* _Description of the task_: Once the line containing "This screenshot has height=280, width=497." is found, return it and every line that follows, up to and including the final line of the material, exactly as written.

* _Extracted information_:
################

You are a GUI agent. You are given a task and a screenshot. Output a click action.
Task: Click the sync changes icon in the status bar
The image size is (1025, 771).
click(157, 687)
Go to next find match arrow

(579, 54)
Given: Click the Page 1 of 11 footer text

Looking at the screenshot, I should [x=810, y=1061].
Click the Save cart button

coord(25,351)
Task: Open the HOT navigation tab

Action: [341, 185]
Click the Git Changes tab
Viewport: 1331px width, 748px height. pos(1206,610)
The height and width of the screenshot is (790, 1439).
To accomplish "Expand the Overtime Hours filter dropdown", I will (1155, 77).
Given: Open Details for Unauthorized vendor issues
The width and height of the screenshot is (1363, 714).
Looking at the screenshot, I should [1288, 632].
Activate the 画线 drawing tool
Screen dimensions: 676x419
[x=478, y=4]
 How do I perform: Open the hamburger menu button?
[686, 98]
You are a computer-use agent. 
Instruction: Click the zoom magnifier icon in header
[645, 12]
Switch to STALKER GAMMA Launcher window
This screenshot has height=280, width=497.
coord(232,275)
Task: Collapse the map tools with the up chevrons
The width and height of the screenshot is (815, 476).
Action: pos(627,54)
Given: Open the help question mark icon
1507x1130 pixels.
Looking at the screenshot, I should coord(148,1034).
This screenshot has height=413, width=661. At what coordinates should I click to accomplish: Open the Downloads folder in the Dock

################

* _Solution to this exercise_:
This screenshot has height=280, width=497.
coord(232,275)
Task: Collapse the map tools with the up chevrons
The width and height of the screenshot is (815, 476).
Action: pos(627,54)
Given: Open the help question mark icon
1507x1130 pixels.
Looking at the screenshot, I should coord(148,1034).
This screenshot has height=413, width=661. At what coordinates should I click to accomplish: Open the Downloads folder in the Dock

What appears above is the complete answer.